C’était, il le savait, au prix de sa vie. Mais cela ne l’effrayait pas. L’Esprit lui soufflerait ce qu’il lui faudrait dire.
- Dis-moi, maître Caddi, tu as des enfants ?
- J’en ai, fit l’archijuge.
- Tu as des esclaves, des serviteurs ?
- J’en ai aussi.
- Et tu les aimes, tes esclaves ?
- Je les aime pour ce qu’ils sont disciplinés et qu’ils font ma volonté.
- Mais lorsque tu mourras, les institueras-tu héritiers de tes propriétés ?
- Certes non !
- Et pourquoi cela ?
- Parce que c’est aux enfants légitimes que reviennent exclusivement, par droit d’héritage, les biens paternels.
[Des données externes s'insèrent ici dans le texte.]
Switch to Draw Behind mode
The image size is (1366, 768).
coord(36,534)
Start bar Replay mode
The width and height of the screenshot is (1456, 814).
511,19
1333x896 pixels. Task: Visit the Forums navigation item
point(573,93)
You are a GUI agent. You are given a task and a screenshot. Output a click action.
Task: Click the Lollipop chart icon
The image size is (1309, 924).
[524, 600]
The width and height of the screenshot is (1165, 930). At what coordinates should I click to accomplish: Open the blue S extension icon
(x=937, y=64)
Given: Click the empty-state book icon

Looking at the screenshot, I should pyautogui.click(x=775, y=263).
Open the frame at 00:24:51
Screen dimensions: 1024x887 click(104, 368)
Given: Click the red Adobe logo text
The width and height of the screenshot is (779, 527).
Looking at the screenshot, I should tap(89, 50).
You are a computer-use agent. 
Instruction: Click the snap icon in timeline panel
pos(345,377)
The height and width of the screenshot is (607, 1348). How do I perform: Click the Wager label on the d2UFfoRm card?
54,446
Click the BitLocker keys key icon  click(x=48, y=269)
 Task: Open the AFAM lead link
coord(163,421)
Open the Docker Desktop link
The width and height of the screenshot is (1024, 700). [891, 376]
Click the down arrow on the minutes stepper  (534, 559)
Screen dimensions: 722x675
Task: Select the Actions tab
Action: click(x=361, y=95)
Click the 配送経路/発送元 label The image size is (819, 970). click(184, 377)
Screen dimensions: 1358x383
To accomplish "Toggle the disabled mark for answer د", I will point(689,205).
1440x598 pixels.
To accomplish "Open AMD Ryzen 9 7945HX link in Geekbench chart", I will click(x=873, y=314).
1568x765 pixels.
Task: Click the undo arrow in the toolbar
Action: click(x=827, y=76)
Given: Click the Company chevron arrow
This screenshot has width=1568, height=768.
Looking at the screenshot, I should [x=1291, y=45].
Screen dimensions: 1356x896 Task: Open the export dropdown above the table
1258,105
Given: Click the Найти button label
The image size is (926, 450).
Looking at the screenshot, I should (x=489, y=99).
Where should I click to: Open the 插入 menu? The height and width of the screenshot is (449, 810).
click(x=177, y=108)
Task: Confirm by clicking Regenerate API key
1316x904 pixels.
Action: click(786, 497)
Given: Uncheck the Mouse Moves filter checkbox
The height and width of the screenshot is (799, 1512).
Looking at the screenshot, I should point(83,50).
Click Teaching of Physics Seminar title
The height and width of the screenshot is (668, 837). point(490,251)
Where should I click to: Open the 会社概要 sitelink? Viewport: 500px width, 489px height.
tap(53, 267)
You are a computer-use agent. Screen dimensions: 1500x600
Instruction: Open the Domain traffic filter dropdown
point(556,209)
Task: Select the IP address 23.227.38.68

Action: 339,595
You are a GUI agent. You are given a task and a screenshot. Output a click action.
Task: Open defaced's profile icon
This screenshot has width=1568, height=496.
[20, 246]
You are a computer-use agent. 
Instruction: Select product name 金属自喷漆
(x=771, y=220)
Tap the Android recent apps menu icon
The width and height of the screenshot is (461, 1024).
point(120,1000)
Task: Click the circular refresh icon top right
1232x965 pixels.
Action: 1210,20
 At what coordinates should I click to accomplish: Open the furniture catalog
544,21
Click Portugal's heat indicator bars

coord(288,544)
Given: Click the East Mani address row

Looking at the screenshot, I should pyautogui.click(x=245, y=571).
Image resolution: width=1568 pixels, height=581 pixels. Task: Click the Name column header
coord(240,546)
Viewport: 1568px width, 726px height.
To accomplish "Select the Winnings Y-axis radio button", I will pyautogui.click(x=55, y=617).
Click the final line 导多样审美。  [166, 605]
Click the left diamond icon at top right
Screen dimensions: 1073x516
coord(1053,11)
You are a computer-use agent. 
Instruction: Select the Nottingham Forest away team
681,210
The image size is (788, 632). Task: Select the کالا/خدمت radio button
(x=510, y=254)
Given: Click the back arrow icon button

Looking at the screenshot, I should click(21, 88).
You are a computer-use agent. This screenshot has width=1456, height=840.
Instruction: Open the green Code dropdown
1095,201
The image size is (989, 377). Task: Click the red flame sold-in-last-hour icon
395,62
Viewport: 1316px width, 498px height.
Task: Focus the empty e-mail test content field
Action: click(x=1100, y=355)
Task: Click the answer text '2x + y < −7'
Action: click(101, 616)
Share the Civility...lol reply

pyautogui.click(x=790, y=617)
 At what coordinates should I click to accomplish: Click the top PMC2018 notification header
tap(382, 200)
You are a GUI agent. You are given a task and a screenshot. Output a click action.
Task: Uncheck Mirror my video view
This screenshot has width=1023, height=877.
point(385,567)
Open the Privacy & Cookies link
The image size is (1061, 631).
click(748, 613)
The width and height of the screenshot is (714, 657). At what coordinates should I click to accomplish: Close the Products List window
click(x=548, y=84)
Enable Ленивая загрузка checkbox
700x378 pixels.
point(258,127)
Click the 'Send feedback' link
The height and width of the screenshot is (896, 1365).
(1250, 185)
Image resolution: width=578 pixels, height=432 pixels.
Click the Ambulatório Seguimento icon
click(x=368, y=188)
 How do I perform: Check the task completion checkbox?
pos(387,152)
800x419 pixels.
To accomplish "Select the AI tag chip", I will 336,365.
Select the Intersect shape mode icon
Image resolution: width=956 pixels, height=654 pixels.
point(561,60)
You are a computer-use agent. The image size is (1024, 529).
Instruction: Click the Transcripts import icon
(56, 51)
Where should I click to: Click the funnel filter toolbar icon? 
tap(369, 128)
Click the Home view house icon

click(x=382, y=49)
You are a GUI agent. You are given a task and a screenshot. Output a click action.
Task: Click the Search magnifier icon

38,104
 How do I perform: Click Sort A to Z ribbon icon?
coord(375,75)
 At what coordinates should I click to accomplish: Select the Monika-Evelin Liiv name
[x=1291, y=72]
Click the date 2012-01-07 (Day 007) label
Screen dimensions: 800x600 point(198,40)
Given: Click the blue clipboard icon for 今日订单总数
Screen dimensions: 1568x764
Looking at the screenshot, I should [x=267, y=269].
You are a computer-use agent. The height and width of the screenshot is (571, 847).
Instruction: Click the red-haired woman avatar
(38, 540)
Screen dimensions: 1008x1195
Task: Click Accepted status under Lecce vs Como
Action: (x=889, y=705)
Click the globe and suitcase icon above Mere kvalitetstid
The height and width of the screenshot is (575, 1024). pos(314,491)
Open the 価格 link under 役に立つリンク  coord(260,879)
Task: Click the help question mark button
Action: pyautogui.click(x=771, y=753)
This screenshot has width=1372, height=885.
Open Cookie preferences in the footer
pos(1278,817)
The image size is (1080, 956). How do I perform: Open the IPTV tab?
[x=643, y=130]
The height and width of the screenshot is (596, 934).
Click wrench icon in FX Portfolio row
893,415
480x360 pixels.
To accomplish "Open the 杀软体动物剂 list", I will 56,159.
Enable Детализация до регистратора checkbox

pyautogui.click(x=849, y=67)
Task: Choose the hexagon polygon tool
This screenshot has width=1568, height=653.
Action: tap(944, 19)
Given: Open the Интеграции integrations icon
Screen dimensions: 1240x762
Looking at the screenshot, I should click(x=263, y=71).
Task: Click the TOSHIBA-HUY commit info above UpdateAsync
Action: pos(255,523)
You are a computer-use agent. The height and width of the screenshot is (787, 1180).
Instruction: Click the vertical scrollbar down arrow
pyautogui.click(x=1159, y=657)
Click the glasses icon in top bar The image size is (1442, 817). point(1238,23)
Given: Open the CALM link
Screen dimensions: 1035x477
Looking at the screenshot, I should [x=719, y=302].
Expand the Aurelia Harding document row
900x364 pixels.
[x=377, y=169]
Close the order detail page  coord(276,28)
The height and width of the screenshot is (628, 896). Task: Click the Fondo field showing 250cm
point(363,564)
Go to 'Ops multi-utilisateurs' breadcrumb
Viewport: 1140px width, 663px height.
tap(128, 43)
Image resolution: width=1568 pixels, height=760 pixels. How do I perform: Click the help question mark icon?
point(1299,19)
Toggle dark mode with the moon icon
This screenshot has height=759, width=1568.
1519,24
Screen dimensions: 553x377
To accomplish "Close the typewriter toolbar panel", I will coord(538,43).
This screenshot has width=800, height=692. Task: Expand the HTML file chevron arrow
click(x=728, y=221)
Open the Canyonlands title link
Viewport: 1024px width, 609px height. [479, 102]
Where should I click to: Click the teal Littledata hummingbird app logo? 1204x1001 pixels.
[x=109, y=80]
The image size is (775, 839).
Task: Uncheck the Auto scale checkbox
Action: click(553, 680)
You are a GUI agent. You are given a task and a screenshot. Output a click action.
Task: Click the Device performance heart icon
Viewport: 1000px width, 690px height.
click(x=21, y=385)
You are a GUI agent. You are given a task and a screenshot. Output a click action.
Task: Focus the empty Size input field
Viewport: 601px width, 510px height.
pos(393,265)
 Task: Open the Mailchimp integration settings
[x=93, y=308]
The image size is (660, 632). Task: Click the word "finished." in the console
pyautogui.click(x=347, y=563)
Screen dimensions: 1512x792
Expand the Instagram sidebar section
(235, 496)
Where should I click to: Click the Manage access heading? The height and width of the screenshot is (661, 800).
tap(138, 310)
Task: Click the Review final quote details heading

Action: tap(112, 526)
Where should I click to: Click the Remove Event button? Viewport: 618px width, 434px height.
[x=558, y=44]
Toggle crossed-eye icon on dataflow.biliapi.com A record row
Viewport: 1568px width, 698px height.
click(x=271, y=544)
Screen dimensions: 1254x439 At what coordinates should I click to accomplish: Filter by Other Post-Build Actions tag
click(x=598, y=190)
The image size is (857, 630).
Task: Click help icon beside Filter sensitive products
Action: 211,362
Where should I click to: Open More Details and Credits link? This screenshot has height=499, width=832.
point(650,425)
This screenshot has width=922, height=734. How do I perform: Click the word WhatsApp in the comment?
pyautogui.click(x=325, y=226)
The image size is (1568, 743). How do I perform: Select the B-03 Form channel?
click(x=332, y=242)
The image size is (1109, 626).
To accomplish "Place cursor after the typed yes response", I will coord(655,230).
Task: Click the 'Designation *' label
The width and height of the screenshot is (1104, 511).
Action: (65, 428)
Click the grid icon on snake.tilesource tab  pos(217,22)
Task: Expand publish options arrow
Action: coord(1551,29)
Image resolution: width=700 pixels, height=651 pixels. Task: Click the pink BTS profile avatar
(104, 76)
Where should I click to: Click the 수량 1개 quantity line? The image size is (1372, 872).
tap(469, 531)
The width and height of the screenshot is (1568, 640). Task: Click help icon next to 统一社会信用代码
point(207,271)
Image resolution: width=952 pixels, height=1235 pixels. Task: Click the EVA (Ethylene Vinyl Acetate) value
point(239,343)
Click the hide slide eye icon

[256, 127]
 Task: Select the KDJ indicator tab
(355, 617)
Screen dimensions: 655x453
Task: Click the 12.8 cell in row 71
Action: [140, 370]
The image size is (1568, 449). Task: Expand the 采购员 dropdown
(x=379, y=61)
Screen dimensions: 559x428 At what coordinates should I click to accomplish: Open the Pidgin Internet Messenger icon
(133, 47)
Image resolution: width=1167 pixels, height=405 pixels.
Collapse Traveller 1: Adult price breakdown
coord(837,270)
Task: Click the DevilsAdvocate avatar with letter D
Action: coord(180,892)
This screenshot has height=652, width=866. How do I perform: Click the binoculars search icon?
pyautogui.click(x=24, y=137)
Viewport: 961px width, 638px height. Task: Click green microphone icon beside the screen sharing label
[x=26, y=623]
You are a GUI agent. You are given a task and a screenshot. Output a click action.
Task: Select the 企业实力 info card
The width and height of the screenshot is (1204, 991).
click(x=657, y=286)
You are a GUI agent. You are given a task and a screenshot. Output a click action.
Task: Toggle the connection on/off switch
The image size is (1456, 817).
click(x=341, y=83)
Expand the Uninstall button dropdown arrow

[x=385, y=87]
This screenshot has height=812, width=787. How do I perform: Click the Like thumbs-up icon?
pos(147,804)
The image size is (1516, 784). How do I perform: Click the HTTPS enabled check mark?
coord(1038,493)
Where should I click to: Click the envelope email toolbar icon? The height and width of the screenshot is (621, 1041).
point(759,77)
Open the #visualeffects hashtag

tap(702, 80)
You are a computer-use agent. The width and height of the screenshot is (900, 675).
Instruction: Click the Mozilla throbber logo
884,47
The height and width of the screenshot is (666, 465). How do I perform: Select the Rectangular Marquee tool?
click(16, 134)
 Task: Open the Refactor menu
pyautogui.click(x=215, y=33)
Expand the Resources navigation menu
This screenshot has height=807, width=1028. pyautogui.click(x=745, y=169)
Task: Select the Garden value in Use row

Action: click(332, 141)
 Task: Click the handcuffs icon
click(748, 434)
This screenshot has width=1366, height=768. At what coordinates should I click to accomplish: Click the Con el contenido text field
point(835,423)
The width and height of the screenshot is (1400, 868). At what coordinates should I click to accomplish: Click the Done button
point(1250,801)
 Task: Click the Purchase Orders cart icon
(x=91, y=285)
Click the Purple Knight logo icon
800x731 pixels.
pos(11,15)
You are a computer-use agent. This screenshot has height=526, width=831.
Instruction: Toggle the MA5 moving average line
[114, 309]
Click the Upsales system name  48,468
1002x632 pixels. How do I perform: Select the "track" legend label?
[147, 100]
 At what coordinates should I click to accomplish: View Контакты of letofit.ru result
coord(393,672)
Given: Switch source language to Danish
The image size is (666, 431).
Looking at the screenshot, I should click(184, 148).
Il y avait eu une pause. Le diacre avait marqué un temps. Puis, du ton incisif de ceux qui savent, il avait tranché : «Avec tout ce que tu fais, maître caddi, tu es le bon serviteur de Dieu. Mais si tu veux devenir héritier de cette maison paternelle qu’est le paradis, il te faut véritablement devenir enfant de Dieu ; il te faut embrasser la foi orthodoxe et te faire baptiser».
Le juge suprême avait reçu l’enseignement inspiré de Basile. Il s’était enfui de la ville -qu’on le prît, et c’en était fait de lui- ; il avait embrassé la foi orthodoxe et reçu le saint baptême.
Il y avait à la Ville un autre Turc encore que distinguait son respect des archimandrites. Il avait à son tour interrogé Basile. «Effendi -maître-, s’était-il étonné, les chrétiens me laissent perplexe. Pourquoi, durant le grand carême, le tarama leur est-il permis, et le poisson interdit ? Pourquoi les oeufs du poisson et non pas le poisson ? N’est-ce pas là une étrange religion ?»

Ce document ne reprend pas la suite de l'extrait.